WHAT THE TASK REQUIRES >> Copy, from the material below, each line where "computer" shows up.

THE INPUT >>
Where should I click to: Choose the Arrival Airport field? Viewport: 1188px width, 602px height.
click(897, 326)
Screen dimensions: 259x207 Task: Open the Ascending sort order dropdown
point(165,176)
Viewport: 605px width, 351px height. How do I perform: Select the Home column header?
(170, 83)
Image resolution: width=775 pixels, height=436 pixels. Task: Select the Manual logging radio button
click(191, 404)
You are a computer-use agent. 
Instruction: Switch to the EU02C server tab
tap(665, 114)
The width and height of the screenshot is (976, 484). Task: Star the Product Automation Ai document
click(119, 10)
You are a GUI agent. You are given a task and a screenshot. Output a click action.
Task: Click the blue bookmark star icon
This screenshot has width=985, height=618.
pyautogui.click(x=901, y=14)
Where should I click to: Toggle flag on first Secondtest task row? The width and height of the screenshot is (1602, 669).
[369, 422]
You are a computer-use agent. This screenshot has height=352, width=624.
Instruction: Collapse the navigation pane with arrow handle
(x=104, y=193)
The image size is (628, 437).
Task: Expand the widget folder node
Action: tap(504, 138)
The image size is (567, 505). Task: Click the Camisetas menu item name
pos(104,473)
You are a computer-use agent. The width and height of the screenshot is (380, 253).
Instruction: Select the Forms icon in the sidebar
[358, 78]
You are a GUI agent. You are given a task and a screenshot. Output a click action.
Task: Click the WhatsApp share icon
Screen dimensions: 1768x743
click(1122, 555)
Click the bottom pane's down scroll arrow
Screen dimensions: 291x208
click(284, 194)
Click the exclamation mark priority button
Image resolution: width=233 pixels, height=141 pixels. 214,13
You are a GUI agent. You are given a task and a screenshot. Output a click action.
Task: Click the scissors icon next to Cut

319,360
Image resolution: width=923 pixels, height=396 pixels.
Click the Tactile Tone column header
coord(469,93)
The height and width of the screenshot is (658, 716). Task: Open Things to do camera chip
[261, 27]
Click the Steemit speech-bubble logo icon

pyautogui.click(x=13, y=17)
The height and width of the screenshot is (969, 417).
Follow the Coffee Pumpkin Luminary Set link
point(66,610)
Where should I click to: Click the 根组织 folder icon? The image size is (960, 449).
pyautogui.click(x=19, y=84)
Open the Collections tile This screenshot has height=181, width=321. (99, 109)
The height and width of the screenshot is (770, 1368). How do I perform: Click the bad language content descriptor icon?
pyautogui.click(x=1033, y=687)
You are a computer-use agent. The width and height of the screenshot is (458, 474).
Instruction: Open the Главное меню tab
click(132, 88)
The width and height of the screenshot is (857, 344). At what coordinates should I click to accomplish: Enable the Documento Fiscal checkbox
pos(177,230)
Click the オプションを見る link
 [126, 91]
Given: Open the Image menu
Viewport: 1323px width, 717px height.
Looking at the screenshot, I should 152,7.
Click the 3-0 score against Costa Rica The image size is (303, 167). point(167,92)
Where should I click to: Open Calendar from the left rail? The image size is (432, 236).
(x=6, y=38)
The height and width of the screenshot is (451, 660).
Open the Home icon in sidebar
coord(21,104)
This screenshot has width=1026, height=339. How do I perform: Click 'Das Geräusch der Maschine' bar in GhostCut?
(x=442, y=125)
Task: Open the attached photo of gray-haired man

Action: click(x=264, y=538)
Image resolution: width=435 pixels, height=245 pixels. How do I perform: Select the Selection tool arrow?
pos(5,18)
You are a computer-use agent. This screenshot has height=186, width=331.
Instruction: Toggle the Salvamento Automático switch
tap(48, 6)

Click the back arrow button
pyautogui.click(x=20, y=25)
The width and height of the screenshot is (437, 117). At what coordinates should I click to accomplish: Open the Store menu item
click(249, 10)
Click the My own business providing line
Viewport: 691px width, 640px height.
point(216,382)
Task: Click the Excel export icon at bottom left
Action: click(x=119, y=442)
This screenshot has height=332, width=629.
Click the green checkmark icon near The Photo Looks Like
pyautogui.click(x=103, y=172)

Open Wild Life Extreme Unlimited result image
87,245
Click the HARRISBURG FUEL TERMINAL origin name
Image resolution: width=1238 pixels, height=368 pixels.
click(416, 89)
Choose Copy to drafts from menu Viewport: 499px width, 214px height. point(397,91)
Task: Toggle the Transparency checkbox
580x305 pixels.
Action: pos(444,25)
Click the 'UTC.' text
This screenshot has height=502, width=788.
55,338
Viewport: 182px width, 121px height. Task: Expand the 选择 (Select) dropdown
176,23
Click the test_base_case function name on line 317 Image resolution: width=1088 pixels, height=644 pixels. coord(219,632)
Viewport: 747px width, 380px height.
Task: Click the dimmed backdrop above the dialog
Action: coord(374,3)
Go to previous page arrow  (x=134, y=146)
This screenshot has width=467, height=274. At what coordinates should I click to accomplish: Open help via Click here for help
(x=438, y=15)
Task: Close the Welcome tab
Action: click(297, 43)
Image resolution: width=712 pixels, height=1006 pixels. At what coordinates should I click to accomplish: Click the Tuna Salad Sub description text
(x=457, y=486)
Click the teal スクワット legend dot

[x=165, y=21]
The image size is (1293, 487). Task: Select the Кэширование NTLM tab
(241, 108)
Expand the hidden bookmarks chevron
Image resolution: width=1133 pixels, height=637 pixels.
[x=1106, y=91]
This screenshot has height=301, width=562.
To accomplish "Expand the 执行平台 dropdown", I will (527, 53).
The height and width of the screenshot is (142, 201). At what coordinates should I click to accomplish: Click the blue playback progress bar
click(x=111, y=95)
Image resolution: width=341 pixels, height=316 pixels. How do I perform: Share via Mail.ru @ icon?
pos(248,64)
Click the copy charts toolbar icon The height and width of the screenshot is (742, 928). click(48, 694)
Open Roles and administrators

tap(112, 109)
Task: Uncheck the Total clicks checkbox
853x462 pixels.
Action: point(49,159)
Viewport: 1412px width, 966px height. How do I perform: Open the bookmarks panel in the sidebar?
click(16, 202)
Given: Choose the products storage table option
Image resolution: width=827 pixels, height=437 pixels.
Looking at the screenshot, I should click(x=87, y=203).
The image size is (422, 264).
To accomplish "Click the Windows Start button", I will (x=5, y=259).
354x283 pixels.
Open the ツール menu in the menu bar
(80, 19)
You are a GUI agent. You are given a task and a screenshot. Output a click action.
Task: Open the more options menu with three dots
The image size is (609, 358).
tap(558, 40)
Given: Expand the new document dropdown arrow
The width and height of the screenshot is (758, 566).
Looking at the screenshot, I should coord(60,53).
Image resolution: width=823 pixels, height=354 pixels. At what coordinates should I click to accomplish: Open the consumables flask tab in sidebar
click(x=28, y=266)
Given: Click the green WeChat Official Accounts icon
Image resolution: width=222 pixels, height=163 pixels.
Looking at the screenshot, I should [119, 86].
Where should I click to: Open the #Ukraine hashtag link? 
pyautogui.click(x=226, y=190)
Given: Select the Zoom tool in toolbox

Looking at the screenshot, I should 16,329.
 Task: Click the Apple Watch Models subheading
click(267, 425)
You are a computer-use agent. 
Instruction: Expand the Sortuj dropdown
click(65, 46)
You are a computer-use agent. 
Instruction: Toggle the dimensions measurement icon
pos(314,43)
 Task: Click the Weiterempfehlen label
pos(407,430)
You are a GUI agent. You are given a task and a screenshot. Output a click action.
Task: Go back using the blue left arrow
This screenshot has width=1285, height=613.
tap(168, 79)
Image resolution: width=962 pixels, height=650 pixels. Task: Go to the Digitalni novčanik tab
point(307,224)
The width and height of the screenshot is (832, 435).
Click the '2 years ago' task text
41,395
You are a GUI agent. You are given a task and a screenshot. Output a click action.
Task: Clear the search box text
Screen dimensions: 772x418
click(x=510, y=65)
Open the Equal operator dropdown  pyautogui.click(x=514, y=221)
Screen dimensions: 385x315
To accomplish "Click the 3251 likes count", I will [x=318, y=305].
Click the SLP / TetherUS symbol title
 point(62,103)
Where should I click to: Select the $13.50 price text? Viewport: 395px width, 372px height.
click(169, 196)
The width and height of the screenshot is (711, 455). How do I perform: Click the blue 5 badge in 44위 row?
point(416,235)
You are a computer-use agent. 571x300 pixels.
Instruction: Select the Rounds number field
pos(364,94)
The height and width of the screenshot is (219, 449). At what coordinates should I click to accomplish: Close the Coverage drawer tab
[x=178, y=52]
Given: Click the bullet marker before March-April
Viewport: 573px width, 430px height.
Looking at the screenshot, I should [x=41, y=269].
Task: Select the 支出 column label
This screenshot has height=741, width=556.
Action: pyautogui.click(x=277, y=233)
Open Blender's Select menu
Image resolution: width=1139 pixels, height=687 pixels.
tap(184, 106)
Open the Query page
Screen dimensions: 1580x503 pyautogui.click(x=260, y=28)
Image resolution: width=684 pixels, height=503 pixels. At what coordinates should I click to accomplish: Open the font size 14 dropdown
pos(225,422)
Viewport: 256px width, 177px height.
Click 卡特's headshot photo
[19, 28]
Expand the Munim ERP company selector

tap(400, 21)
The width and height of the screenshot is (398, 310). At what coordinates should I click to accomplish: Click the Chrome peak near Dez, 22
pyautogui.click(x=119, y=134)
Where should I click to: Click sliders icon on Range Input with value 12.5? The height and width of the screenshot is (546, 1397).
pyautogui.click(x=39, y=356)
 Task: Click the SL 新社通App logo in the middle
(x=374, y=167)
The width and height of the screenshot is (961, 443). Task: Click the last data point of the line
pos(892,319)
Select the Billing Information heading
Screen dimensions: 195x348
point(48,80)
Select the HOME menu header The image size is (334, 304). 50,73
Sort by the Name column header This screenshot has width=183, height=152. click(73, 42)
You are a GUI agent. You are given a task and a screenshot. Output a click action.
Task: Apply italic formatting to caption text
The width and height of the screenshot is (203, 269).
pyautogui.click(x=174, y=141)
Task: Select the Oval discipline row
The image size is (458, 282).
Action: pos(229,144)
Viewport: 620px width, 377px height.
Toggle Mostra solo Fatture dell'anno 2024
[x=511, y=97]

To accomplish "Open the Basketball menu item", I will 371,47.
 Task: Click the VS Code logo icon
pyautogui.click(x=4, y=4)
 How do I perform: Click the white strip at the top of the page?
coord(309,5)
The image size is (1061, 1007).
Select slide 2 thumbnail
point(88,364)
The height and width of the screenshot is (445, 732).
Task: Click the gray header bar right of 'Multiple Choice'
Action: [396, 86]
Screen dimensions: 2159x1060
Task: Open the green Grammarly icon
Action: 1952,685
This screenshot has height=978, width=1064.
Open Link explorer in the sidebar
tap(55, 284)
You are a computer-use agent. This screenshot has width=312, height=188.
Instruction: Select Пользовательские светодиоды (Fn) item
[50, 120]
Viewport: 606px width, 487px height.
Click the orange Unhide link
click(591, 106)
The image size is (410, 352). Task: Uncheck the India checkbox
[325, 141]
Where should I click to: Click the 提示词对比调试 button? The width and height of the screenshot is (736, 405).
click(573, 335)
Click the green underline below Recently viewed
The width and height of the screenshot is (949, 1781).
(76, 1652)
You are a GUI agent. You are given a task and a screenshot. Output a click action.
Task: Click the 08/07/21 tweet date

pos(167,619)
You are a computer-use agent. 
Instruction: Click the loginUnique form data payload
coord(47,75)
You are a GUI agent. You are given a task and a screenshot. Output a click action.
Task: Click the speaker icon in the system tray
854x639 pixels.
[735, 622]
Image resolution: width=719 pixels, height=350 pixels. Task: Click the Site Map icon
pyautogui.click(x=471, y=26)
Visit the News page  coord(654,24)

SOLUTION TO THIS PROBLEM >>
You are a computer-use agent. 
You are a computer-use agent. This screenshot has height=352, width=624.
You are a computer-use agent. The width and height of the screenshot is (380, 253).
You are a computer-use agent. The width and height of the screenshot is (458, 474).
You are a computer-use agent. This screenshot has height=186, width=331.
You are a computer-use agent. 
You are a computer-use agent. 
You are a computer-use agent. 571x300 pixels.
You are a computer-use agent. This screenshot has width=312, height=188.
You are a computer-use agent. 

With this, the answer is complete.